• [Prompt]:
Pictures are to be left out; otherwise, copy exactly the lines from the line containing "At what coordinates" through the end of the data.

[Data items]

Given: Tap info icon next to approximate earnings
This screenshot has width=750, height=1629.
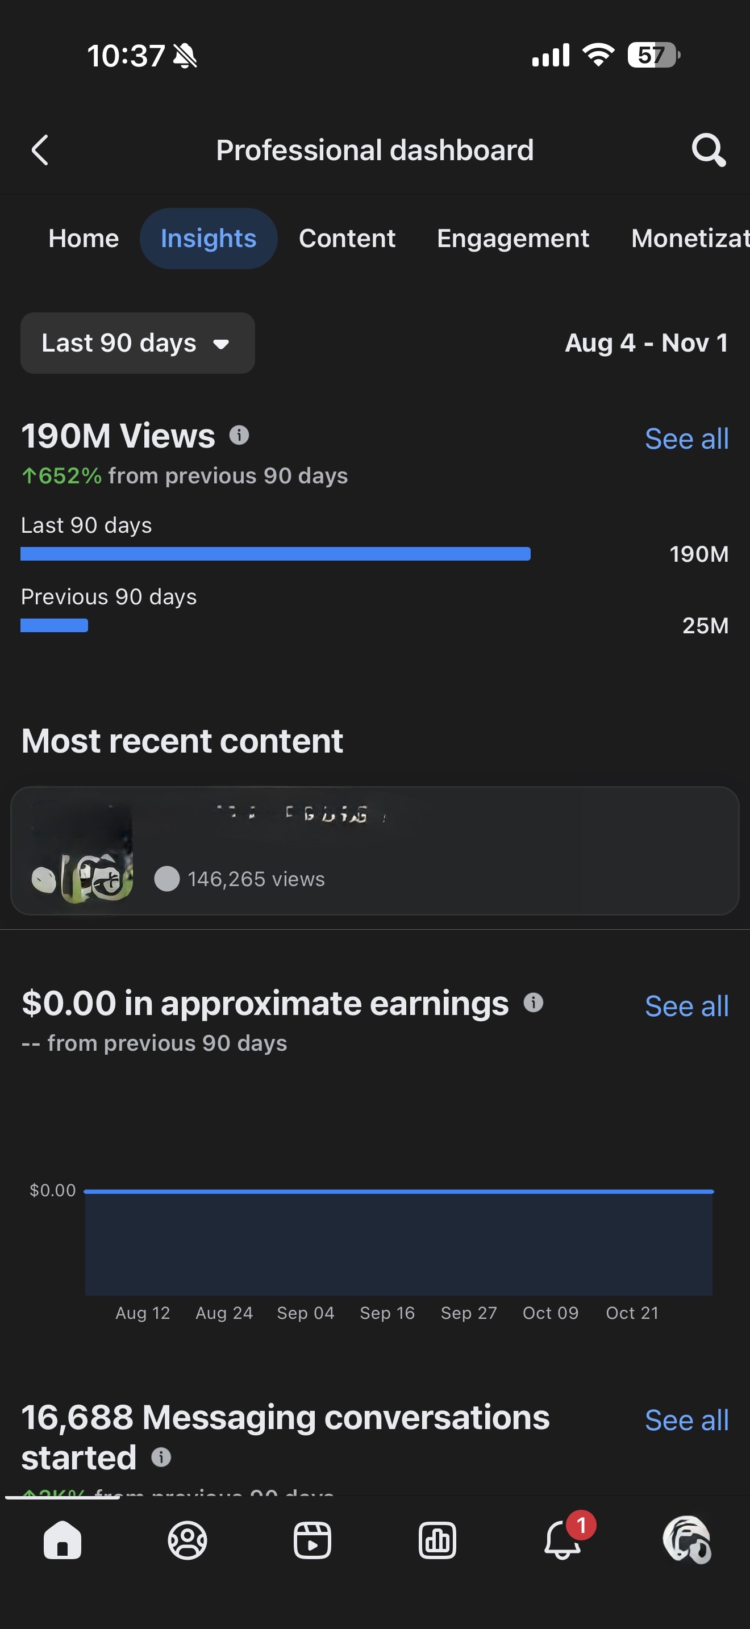Looking at the screenshot, I should coord(533,1002).
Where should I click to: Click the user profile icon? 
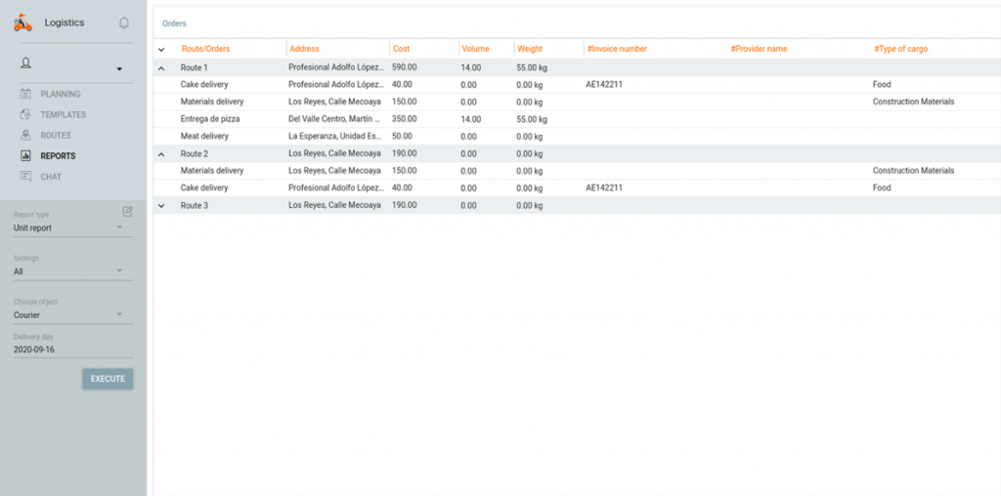26,63
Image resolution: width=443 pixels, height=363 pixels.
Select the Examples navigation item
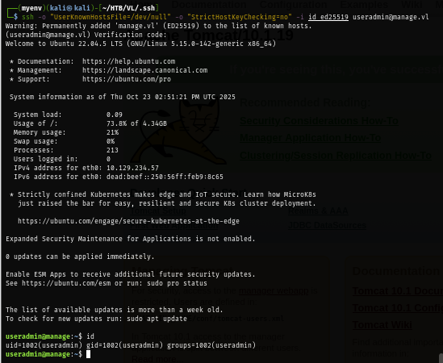364,5
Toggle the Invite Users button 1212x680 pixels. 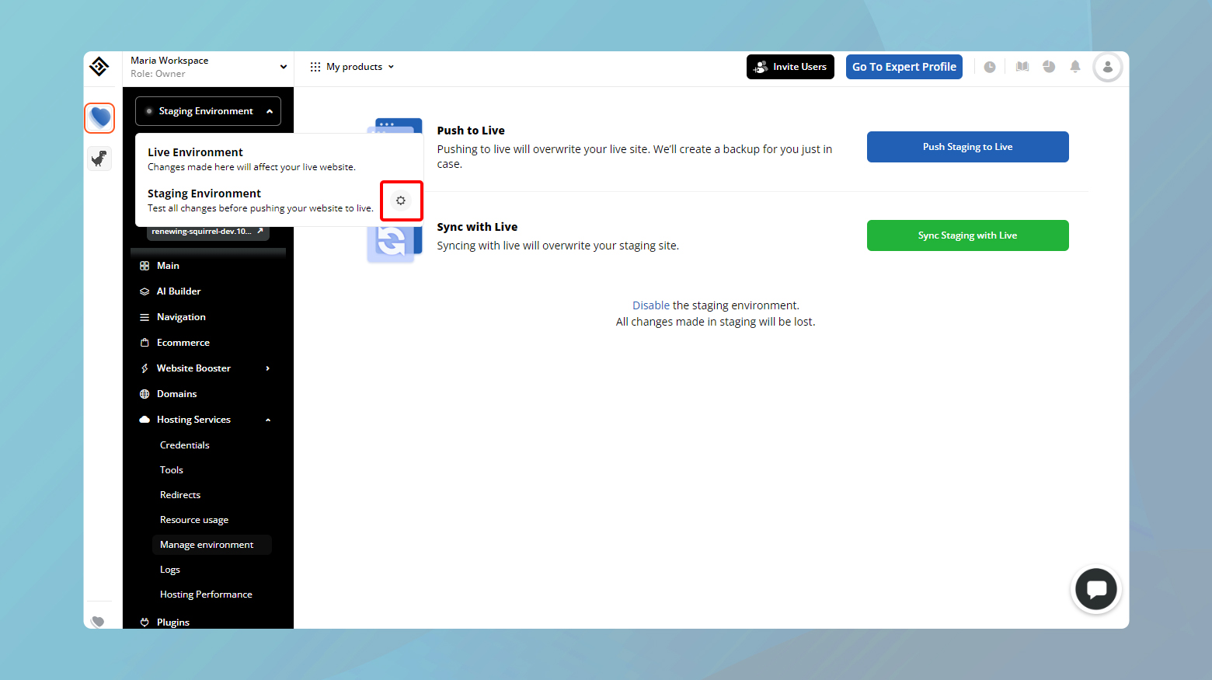click(x=790, y=67)
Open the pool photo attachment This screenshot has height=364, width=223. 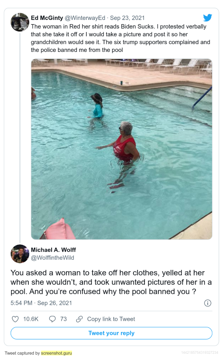[122, 149]
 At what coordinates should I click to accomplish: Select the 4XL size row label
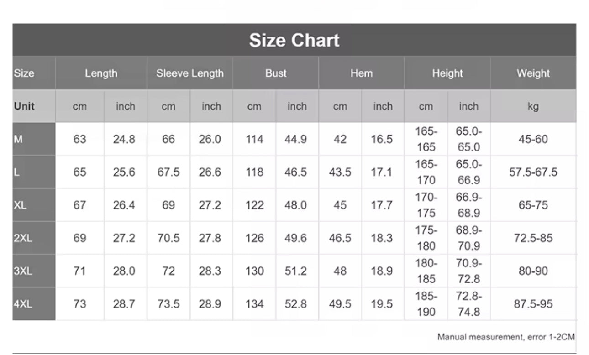(x=23, y=303)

• [Task response]:
 At what coordinates should I click to accomplish: Select the 4XL size row label
(x=23, y=303)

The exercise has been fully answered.